É importante registrar que Wagner nega todas as acusações e que não há condenação judicial contra ele. Mas os fatos revelados pela Polícia Federal são graves. A investigação aponta suspeitas de recebimento de vantagens econômicas indevidas ligadas a personagens do entorno do Banco Master, como Augusto Lima, incluindo um apartamento de alto padrão no valor de R$2,4 milhões, uso de aeronaves privadas, ingressos para eventos internacionais e repasses a empresas vinculadas ao núcleo familiar do parlamentar. Há ainda apurações sobre possíveis convergências entre sua atuação legislativa e interesses econômicos associados ao grupo investigado. Independentemente do desfecho judicial, o simples acúmulo dessas suspeitas já produz um elevado custo político para quem ocupa um cargo tão estratégico quanto a liderança do governo no Senado.
Por isso, a questão central deixou de ser a situação jurídica de Jaques Wagner e passou a ser sua responsabilidade política. A permanência no cargo faz com que cada nova revelação da investigação recaia também sobre o governo. Em vez de blindar o Planalto, Wagner acaba arrastando Lula para dentro de uma crise que não é do presidente. A liderança governista exige capacidade de articulação e credibilidade pública. Quando o ocupante da função se torna personagem de uma investigação de grandes proporções, a própria defesa da agenda do governo fica comprometida.
Nesse contexto, chamou atenção a estratégia adotada pelo senador após a operação da Polícia Federal. Ao afirmar que só deixaria a liderança por determinação de Lula e ao divulgar uma suposta manifestação de apoio do presidente, Wagner procurou transformar a confiança pessoal de Lula em argumento político para sua permanência. O movimento, porém, produziu efeito contrário. Conforme revelou o jornal O Estado de S. Paulo, auxiliares do governo avaliaram que a declaração gerou ruído desnecessário dentro do Planalto. Em vez de preservar o presidente, o senador o colocou no centro da controvérsia, como se a sobrevivência política de sua liderança dependesse de um aval explícito do chefe do Executivo.
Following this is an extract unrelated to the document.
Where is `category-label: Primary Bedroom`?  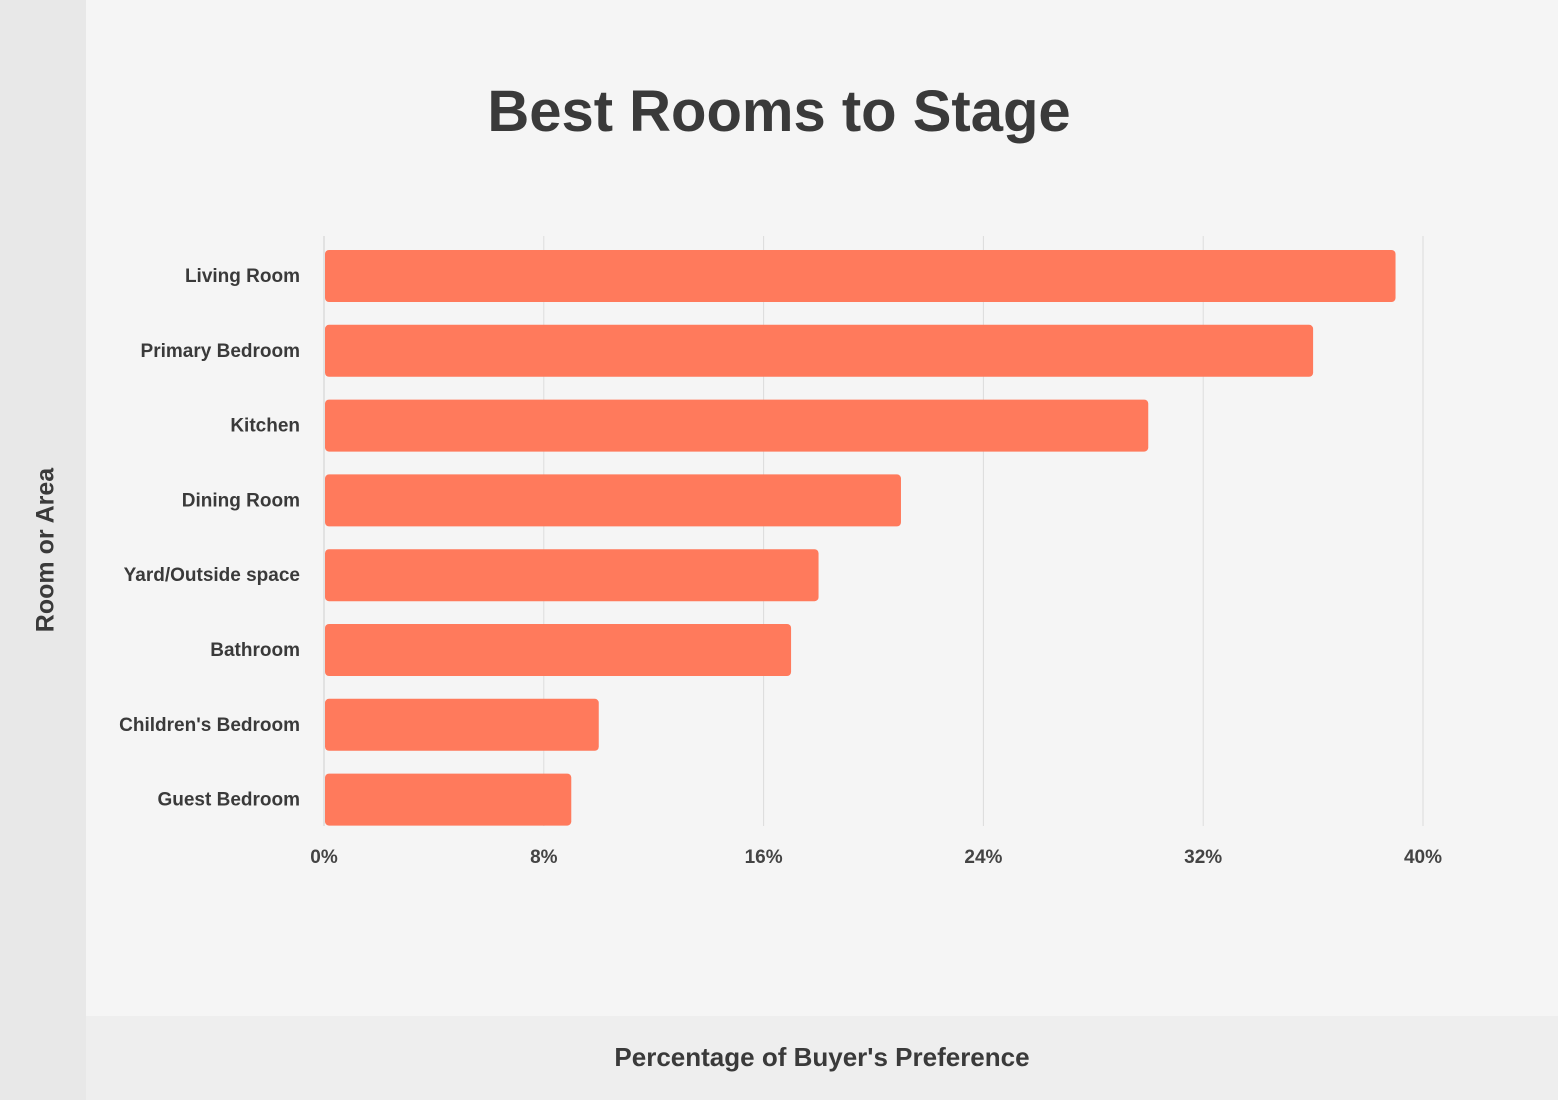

A irritação nos bastidores tem uma razão objetiva. O governo não pode sustentar simultaneamente dois discursos opostos. Se setores governistas associam adversários políticos às relações com Daniel Vorcaro e ao universo do Banco Master, torna-se difícil explicar por que o líder do governo deveria permanecer imune a questionamentos diante das descobertas da Polícia Federal. A contradição é evidente e já é reconhecida por integrantes do próprio Palácio do Planalto. Não por acaso, cresce a avaliação de que a situação política de Wagner se tornou cada vez mais difícil de sustentar.
A saída mais adequada é que o senador deixe espontaneamente a liderança do governo. Não como reconhecimento de culpa, mas como demonstração de responsabilidade política. Ao fazê-lo, preservaria o direito de exercer sua defesa sem transformar o governo em parte interessada de sua crise. Acima de tudo, evitaria constranger Lula a assumir o ônus de uma decisão que deveria partir do próprio investigado. A essa altura, permanecer no cargo não fortalece Jaques Wagner. Apenas amplia o desgaste do governo e torna mais difícil separar o projeto político de Lula das suspeitas que hoje cercam um de seus mais importantes aliados.
* Este é um artigo de opinião, de responsabilidade do autor, e não reflete a opinião do Brasil 247.